В зале с иконами нам прочитали короткую лекцию об итальянской иконописи, а мы, чтобы не остаться в долгу, рассказали лекторше о русской иконописи и даже посоветовали ей посмотреть фильм Тарковского «Андрей Рублев». Я с видом знатока указал перстом на одну из остроконечных икон и заметил ей, что остроконечные арки считались на православном востоке латинской ересью и страшным табу, и по сему никогда не использовались в иконописи или в архитектуре.

КАФЕ «ЭКСПРЕСС»

В подвальном этаже музея располагается приятное кафе «Экспресс», где можно харчеваться до поздней ночи и где ко всему прочему подают вино и пиво.

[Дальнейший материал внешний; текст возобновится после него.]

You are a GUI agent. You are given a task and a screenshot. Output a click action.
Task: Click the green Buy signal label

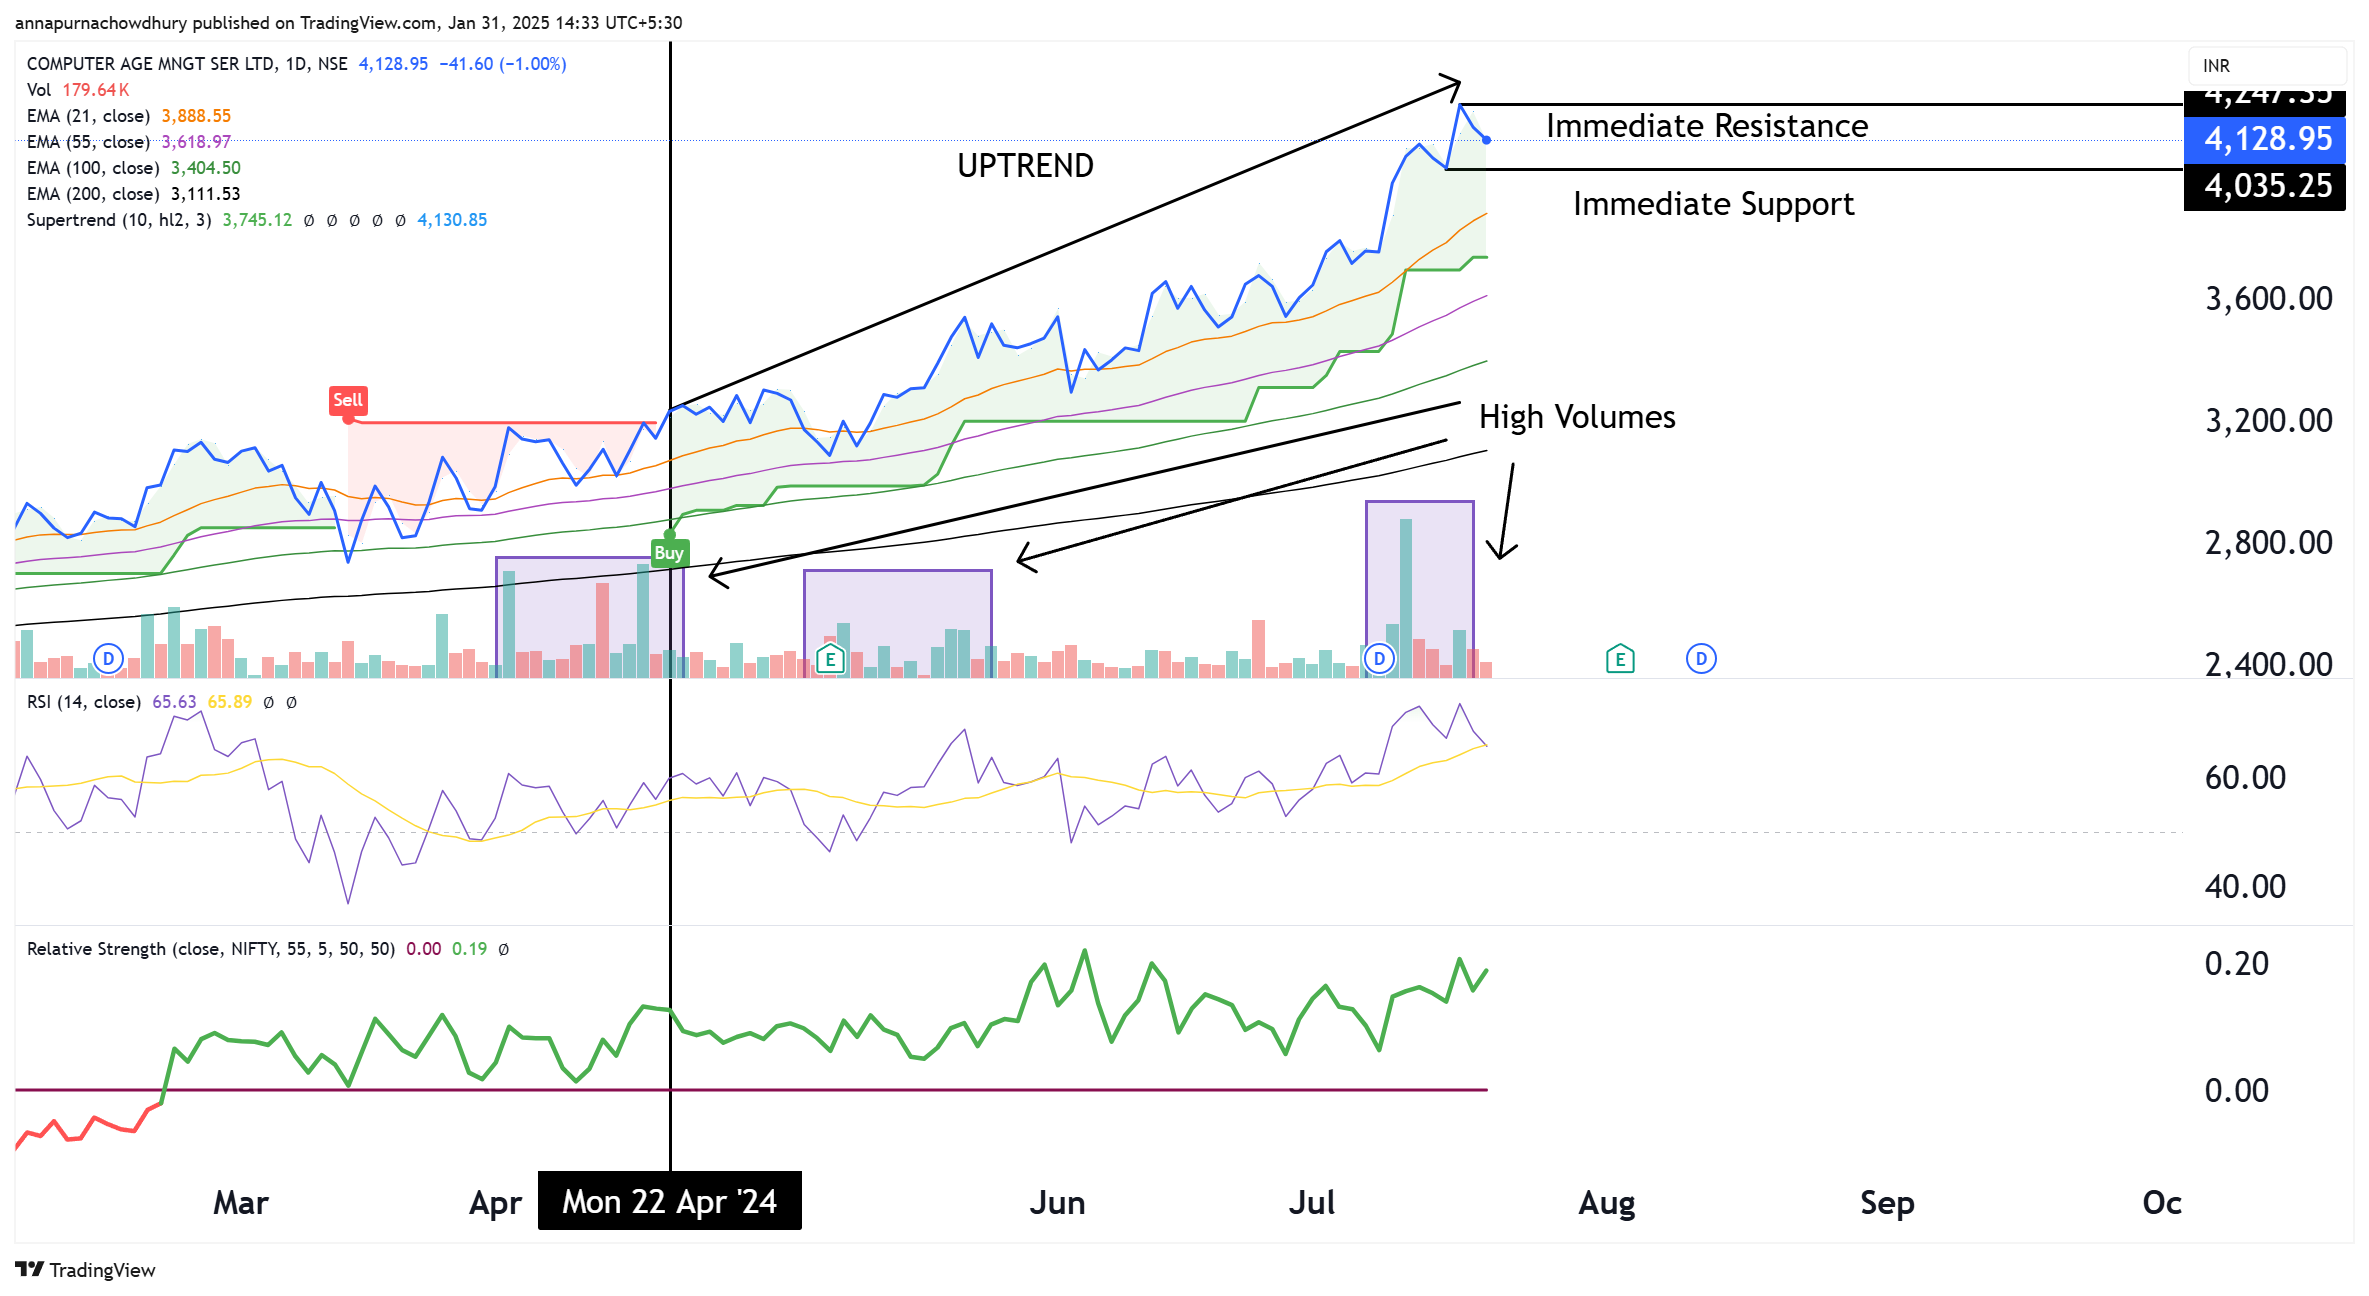click(x=669, y=553)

Конечно, не Булгаковский «Грибоедов», но место, достойное посещения. Там, когда делаешь заказ, выдают на руки пейджер, который переливается, мигает огнями и бешено вибрирует, если ваш заказ уже готов и ждет вас. Я думаю, что если бы у известного всем нам свинопаса из сказки Андерсена был бы такой пейджер, то он мог бы легко рассчитывать на значительно большее количество поцелуев капризной, избалованной принцессы. Пока мы сидели в кафе, наш друг, что недавно посетил хьюстонский балет, под пиво и хруст итальянской хлебной палочки поведал нам такую историю своего похода на спектакль «Жизель». Передаю с его слов, без изменений. (Авторский слог и пунктуация сохранена.)

Хьюстонский балет глазами тюменского нефтяника (рассказ)

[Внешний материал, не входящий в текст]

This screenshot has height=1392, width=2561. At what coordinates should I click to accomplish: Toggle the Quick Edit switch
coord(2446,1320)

Сходил я, братцы, недавно на балет «Жизель» и понял, что любовь все побеждает. Представляете, Жизель поматрошена и брошена принцем Альбрехтом. От горя бедная девушка теряет рассудок, умирает на руках матери, и путем неведомых нам метаморфоз, превращается в кладбищенское привидение. На кладбище она попадает в шайку таких же несчастных девушек-привидений, погибших при разных обстоятельстах, но по одной и той же причине – неверности возлюбленных. Злобно свирепствуют они на кладбище и в лесу, чтобы отыграться за поруганное. Ломают ветки, грызут кору, топчут грибы и ягоды, сеют месть и злобу. И если какой-нибудь хлопчик приходит на кладбище поплакать над могилой любимой, или просто проходит мимо по делам, они тот час его хвать, и танцут его голышом до тех пор, пока он не умрет от полного изнеможения сил. Вся соль балета заключается в том, что когда у Жизели появляется шанс насмерть оттанцевать поздно раскаявшегося Альбрехта, который приволок свою бестыжую задницу к ее могиле, она этого не делает. И даже, когда главная мертвячина Мирта, узрев нерадивое отношение к работе, в гневе кричит: «Мочи его, гада!!!!» – Жизель все равно гнет свою линию. Она делает вид, что со страшной силой пляшет Альбрехта направо и налево, сама же щадит его, чтобы он смог дотянуть до рассвета, когда у привиденьев кончается ночная смена. Таким образом, даже из глубины могилы сила самоотверженной любви Жизели спасает никчемную, праздную, погрязшую в разврате, суете и эгоизме, жизнь принца Альбрехта. Прямо скажем, повезло пацану на этот раз. Я хлопал так, что ладони заболели. Тронут был. Жаль, что вас не было.

ЭПИЛОГ

Когда мы ехали домой мимо даунтауна, я смотрел на блеск и величие небоскребов и думал о том, что когда-то, сотни лет назад греческие и римские дворцы и храмы вот так же пленяли взор людской своей красотой и мощью, чтобы спустя века превратиться в величественные руины, столь желанные для туристического бизнеса. Я думал, и душу мою наполняла философская грусть.